• Task item: Each record must be repeated exactly. None may be dropped.

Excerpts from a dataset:
»»
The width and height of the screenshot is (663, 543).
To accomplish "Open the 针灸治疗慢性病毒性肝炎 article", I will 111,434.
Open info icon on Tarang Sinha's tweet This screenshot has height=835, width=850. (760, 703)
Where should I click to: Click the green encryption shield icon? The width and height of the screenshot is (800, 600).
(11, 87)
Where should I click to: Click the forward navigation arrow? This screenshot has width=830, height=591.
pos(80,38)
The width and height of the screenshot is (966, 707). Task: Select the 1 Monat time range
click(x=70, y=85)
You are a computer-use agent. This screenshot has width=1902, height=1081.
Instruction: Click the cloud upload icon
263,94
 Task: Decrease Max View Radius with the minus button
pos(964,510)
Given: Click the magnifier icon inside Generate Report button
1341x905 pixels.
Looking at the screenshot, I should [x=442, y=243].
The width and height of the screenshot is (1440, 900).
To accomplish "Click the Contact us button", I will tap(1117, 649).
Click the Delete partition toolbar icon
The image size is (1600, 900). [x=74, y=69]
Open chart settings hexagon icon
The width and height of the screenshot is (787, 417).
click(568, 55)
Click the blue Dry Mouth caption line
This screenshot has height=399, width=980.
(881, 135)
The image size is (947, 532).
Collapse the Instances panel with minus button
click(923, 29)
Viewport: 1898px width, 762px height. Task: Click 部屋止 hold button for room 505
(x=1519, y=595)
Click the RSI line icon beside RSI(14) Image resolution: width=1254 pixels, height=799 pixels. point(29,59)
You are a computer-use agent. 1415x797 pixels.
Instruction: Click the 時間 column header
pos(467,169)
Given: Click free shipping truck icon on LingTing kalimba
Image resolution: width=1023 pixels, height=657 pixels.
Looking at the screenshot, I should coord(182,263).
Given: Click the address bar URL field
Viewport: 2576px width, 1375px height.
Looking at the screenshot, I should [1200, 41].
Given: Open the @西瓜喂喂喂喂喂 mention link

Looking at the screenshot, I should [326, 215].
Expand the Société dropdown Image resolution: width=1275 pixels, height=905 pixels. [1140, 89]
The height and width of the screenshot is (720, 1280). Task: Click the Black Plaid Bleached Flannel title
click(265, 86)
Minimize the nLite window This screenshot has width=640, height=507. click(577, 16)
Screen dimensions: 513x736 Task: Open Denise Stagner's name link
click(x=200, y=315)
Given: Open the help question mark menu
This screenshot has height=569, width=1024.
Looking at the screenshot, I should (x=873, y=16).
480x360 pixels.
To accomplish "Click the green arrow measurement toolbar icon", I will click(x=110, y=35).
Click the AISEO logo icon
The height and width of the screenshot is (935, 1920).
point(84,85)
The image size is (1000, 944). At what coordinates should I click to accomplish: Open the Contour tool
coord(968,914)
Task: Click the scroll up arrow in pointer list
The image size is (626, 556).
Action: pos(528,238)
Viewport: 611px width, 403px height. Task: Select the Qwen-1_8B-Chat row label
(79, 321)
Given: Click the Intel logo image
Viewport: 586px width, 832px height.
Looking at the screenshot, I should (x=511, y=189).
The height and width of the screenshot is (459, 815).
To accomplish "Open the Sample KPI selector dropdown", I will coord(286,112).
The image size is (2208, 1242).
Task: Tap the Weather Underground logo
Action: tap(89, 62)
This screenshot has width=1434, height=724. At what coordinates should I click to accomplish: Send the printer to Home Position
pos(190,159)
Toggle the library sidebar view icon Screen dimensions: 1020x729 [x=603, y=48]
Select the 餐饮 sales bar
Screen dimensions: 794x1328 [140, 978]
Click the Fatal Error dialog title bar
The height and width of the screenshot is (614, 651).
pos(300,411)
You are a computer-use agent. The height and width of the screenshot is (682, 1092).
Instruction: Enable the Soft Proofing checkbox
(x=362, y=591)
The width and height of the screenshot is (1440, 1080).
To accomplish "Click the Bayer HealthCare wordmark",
««
• Solution to the problem:
The width and height of the screenshot is (663, 543).
To accomplish "Open the 针灸治疗慢性病毒性肝炎 article", I will 111,434.
Open info icon on Tarang Sinha's tweet This screenshot has height=835, width=850. (760, 703)
Where should I click to: Click the green encryption shield icon? The width and height of the screenshot is (800, 600).
(11, 87)
Where should I click to: Click the forward navigation arrow? This screenshot has width=830, height=591.
pos(80,38)
The width and height of the screenshot is (966, 707). Task: Select the 1 Monat time range
click(x=70, y=85)
You are a computer-use agent. This screenshot has width=1902, height=1081.
Instruction: Click the cloud upload icon
263,94
 Task: Decrease Max View Radius with the minus button
pos(964,510)
Given: Click the magnifier icon inside Generate Report button
1341x905 pixels.
Looking at the screenshot, I should [x=442, y=243].
The width and height of the screenshot is (1440, 900).
To accomplish "Click the Contact us button", I will tap(1117, 649).
Click the Delete partition toolbar icon
The image size is (1600, 900). [x=74, y=69]
Open chart settings hexagon icon
The width and height of the screenshot is (787, 417).
click(568, 55)
Click the blue Dry Mouth caption line
This screenshot has height=399, width=980.
(881, 135)
The image size is (947, 532).
Collapse the Instances panel with minus button
click(923, 29)
Viewport: 1898px width, 762px height. Task: Click 部屋止 hold button for room 505
(x=1519, y=595)
Click the RSI line icon beside RSI(14) Image resolution: width=1254 pixels, height=799 pixels. point(29,59)
You are a computer-use agent. 1415x797 pixels.
Instruction: Click the 時間 column header
pos(467,169)
Given: Click free shipping truck icon on LingTing kalimba
Image resolution: width=1023 pixels, height=657 pixels.
Looking at the screenshot, I should coord(182,263).
Given: Click the address bar URL field
Viewport: 2576px width, 1375px height.
Looking at the screenshot, I should [1200, 41].
Given: Open the @西瓜喂喂喂喂喂 mention link

Looking at the screenshot, I should [326, 215].
Expand the Société dropdown Image resolution: width=1275 pixels, height=905 pixels. [1140, 89]
The height and width of the screenshot is (720, 1280). Task: Click the Black Plaid Bleached Flannel title
click(265, 86)
Minimize the nLite window This screenshot has width=640, height=507. click(577, 16)
Screen dimensions: 513x736 Task: Open Denise Stagner's name link
click(x=200, y=315)
Given: Open the help question mark menu
This screenshot has height=569, width=1024.
Looking at the screenshot, I should (x=873, y=16).
480x360 pixels.
To accomplish "Click the green arrow measurement toolbar icon", I will click(x=110, y=35).
Click the AISEO logo icon
The height and width of the screenshot is (935, 1920).
point(84,85)
The image size is (1000, 944). At what coordinates should I click to accomplish: Open the Contour tool
coord(968,914)
Task: Click the scroll up arrow in pointer list
The image size is (626, 556).
Action: pos(528,238)
Viewport: 611px width, 403px height. Task: Select the Qwen-1_8B-Chat row label
(79, 321)
Given: Click the Intel logo image
Viewport: 586px width, 832px height.
Looking at the screenshot, I should (x=511, y=189).
The height and width of the screenshot is (459, 815).
To accomplish "Open the Sample KPI selector dropdown", I will coord(286,112).
The image size is (2208, 1242).
Task: Tap the Weather Underground logo
Action: tap(89, 62)
This screenshot has width=1434, height=724. At what coordinates should I click to accomplish: Send the printer to Home Position
pos(190,159)
Toggle the library sidebar view icon Screen dimensions: 1020x729 [x=603, y=48]
Select the 餐饮 sales bar
Screen dimensions: 794x1328 [140, 978]
Click the Fatal Error dialog title bar
The height and width of the screenshot is (614, 651).
pos(300,411)
You are a computer-use agent. The height and width of the screenshot is (682, 1092).
Instruction: Enable the Soft Proofing checkbox
(x=362, y=591)
The width and height of the screenshot is (1440, 1080).
To accomplish "Click the Bayer HealthCare wordmark",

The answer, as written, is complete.